Jessica Gray is a freshman at Endicott College in Beverly, MA. She is currently studying two-dimensional studio art and is also minoring in music and creative writing. One of her pieces is currently being displayed in a student show on campus. The piece was part of a Graphic Novel workshop she participated in a few weeks ago.
This poem is inspired by Robert Pinksy’s Shirt and the infamous Triangle Factory fire, focusing on the women and men who jumped from the building to their demises. The poem is meant to be relatable to people who feel as though they are spiraling down.
Brittle Bones
Away from the masonry wall
he let her drop
and she fell fast,
the wind screaming
in her ears,
a howl
to a deaf moon.
She dropped fast, faster, and even faster.

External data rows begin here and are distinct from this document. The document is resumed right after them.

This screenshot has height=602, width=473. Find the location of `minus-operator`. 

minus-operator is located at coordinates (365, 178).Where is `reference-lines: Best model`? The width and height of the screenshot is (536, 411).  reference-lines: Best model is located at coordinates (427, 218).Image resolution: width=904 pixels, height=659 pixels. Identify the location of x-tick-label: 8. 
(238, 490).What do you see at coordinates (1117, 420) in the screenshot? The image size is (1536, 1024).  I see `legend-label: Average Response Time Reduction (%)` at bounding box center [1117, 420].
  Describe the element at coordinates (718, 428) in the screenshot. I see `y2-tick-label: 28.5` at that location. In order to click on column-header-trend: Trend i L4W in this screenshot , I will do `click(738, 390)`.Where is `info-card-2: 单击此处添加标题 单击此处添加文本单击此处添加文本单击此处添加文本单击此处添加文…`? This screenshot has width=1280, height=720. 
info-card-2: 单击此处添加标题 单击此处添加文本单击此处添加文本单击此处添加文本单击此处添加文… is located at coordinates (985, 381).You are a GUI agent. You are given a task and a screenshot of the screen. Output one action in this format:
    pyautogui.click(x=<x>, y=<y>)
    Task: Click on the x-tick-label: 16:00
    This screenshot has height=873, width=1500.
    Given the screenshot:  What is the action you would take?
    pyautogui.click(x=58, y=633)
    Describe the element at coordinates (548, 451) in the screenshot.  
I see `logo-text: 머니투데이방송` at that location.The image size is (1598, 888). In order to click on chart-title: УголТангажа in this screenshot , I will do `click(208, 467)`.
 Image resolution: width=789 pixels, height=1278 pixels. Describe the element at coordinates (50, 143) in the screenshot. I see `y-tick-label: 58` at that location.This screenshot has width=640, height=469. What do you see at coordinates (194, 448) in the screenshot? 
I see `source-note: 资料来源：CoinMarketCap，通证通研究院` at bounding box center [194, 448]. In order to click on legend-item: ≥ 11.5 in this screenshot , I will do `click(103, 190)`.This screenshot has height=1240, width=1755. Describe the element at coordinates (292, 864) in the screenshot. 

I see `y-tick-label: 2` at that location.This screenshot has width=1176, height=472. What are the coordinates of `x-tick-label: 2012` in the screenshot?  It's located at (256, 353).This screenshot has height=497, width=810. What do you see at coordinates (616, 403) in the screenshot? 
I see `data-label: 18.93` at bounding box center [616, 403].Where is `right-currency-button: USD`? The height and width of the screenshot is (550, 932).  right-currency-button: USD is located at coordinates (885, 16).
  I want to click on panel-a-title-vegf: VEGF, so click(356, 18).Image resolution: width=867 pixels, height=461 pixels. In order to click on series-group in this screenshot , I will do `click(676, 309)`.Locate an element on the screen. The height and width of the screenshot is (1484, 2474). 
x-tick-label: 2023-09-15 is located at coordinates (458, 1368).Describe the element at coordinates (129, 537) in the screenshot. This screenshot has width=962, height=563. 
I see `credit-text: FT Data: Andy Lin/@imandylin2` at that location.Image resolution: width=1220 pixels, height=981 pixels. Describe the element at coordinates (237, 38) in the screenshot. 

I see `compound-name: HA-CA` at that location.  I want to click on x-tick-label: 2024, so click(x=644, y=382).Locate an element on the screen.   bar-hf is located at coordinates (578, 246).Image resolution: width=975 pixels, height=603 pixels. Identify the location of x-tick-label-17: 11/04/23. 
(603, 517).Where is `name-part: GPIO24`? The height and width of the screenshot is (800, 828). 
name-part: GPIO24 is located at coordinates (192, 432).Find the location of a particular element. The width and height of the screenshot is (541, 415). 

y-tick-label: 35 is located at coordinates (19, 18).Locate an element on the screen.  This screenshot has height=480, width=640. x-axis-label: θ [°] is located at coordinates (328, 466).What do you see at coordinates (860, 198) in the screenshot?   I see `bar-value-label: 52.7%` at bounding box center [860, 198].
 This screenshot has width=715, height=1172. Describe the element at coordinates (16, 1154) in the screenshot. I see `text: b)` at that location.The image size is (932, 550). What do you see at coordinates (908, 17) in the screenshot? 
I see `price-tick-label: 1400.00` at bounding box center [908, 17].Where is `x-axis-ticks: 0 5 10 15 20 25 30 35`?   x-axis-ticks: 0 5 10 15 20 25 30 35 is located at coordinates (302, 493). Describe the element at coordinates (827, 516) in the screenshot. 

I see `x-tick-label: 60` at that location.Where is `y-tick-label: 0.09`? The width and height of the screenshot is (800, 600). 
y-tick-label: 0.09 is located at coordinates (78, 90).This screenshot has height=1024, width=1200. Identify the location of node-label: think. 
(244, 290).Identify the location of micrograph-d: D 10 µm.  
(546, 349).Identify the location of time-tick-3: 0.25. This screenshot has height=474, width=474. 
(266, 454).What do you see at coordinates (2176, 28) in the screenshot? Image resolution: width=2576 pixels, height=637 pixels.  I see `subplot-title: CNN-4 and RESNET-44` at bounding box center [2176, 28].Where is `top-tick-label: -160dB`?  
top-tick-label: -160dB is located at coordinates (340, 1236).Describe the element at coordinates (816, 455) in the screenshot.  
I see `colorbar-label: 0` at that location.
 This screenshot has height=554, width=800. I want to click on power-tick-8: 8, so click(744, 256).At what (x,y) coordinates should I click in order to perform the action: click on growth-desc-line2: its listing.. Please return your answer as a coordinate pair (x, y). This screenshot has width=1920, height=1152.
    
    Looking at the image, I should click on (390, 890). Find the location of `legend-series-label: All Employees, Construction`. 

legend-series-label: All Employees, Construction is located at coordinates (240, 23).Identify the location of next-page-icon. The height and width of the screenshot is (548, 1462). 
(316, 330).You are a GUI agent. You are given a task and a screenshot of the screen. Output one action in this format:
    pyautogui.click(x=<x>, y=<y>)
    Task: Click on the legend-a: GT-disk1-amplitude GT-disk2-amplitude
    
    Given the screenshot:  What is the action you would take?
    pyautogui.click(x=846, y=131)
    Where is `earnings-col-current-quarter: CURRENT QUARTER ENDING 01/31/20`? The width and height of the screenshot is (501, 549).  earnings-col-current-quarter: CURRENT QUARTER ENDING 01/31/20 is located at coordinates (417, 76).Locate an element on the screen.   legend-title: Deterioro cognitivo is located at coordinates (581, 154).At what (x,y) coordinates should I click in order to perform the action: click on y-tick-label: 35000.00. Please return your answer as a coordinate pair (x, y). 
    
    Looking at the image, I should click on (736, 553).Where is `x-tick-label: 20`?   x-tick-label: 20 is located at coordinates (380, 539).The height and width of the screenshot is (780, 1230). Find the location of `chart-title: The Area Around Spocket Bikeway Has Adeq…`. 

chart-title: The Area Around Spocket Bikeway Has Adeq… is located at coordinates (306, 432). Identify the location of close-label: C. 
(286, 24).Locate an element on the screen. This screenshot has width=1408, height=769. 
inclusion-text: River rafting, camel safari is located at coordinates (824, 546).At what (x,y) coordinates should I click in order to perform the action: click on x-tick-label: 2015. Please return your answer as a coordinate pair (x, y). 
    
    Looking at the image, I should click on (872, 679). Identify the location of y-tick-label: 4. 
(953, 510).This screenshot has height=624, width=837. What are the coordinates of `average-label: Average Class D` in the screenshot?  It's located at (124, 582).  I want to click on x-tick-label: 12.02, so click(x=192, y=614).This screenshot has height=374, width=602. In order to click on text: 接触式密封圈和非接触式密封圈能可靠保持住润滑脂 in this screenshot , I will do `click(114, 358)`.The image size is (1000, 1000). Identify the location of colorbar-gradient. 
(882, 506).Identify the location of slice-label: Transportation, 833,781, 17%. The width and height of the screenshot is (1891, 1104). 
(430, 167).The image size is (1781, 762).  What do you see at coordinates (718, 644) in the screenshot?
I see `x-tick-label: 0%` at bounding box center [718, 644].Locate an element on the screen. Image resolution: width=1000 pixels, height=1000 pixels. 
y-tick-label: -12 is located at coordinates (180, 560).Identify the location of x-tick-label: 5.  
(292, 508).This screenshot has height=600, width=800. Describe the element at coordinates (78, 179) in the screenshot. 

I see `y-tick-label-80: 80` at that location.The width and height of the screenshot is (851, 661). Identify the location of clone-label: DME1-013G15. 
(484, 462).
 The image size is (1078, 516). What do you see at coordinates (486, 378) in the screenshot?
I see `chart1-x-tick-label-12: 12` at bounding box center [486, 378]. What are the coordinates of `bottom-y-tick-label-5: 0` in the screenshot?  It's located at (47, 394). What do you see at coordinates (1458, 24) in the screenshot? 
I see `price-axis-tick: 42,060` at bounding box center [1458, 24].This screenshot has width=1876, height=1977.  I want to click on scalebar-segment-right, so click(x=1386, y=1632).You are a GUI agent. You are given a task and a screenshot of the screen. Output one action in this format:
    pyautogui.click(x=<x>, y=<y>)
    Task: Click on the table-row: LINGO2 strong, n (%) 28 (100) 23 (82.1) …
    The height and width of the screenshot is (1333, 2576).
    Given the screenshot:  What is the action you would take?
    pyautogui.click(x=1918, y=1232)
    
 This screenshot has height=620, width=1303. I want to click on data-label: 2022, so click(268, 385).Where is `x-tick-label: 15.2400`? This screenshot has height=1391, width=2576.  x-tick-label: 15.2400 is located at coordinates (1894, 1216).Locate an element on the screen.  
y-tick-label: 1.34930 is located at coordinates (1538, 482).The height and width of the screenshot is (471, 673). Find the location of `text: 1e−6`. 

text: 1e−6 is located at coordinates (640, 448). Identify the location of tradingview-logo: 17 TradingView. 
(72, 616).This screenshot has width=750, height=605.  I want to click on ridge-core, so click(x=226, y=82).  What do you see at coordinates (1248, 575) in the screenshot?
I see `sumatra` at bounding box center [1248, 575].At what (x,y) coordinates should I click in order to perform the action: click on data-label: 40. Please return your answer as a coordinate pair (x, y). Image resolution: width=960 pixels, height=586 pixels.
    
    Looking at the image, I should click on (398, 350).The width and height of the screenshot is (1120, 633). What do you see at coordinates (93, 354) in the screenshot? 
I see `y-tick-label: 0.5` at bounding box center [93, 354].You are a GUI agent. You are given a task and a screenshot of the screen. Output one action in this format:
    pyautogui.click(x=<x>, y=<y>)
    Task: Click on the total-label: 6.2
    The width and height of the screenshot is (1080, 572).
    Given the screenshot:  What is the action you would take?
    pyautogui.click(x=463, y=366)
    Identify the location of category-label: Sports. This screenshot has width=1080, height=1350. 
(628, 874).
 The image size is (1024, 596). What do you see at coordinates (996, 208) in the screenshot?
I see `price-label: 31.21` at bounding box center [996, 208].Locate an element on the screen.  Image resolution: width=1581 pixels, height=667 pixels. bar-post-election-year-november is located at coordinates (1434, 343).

Fingertips chilled and unable to thaw,
as the ground pulled her in.
Or maybe the sky pushed her down.
Spiraling into nothingness
and unable to see through wild tendrils,
biting her cheeks.
She fell blindly,
hoping the end,
the darkness,
wouldn’t sting like the tendrils or
turn her bones brittle
like the wind.
Or wring out her heart
and stab nodes in her brain
telling her what to do,
what to say,
what to think,
How to look.
The end, she hoped, would bring silence
And she would become the deaf moon
And her heart would no longer shudder in agony.